Reputation: 303
I am trying to delete a grouped set of rows in pandas according to the following condition:
If a group (grouped by col1) has more than 2 values 'c' in col2, then remove the whole group.
What I have looks like this
col1 col2
0 A 10:10
1 A 20:05
2 A c
3 A 00:10
4 B 04:15
2 B c
3 B c
4 B 13:40
And I am trying to get here:
col1 col2
0 A 10:10
1 A 20:05
2 A c
3 A 00:10
Typically I do this for other very similar dataframes (and it works):
df = df.groupby('col1').filter(lambda x: x["col2"].value_counts()[['c']].sum() < 2)
But for this one is not working and I receive this error:
KeyError: "None of [Index(['c'], dtype='object')] are in the [index]"

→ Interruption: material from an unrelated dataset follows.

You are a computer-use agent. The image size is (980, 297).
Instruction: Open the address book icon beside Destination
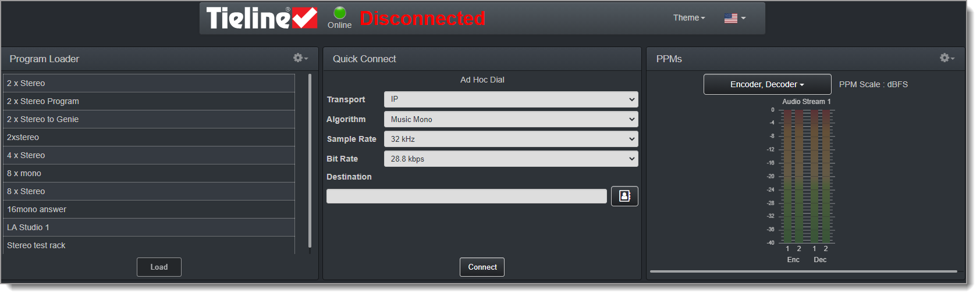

Does someone have an idea on how I could do this?
Thanks!
Upvotes: 5
Views: 18377
Reputation: 862681
I suggest use for improve performance boolean indexing
:
df = df[df['col2'].eq('c').groupby(df['col1']).transform('sum').lt(2)]
print (df)
col1 col2
0 A 10:10
1 A 20:05
2 A c
3 A 00:10
Details:
First compare values by Series.eq
for ==
:
print (df['col2'].eq('c'))
0 False
1 False
2 True
3 False
4 False
2 True
3 True
4 False
Name: col2, dtype: bool
Then count True
value per groups by GroupBy.transform
with sum
, True
s are processing like 1
:
print (df['col2'].eq('c').groupby(df['col1']).transform('sum'))
0 1.0
1 1.0
2 1.0
3 1.0
4 2.0
2 2.0
3 2.0
4 2.0
Name: col2, dtype: float64
And last filter by Series.lt
for less:
print (df['col2'].eq('c').groupby(df['col1']).transform('sum').lt(2))
0 True
1 True
2 True
3 True
4 False
2 False
3 False
4 False
Name: col2, dtype: bool
Upvotes: 3
Reputation: 16683
Here is another method using loc
to create a temporary dataframe that takes the count of 'c' values in 'col2' grouped by 'col1' and sends the counts '<2' to a list. Then do another loc on the original dataframe to filter for the 'col1' group using .isin()
if they were flagged as a column with less than 2 counts of 'c' per group from the temporary dataframe/list 'dft':
dft = df.loc[df['col2'] == 'c'].groupby('col1').count().reset_index()
dft = dft.loc[dft['col2'] < 2, 'col1'].to_list()
df = df.loc[df['col1'].isin(dft)]
df
Upvotes: 2
Reputation: 19947
You can use len:
df.groupby('col1').filter(lambda x: len(x.loc[x.col2.eq('c')])<2)
col1 col2
0 A 10:10
1 A 20:05
2 A c
3 A 00:10
Your solution actually also works for me:
df.groupby('col1').filter(lambda x: x["col2"].value_counts()[['c']].sum() < 2)
If it still doesn't work, you can try the following to see if it helps.
df.astype(str).groupby('col1').filter(lambda x: x["col2"].value_counts()[['c']].sum() < 2)
Upvotes: 1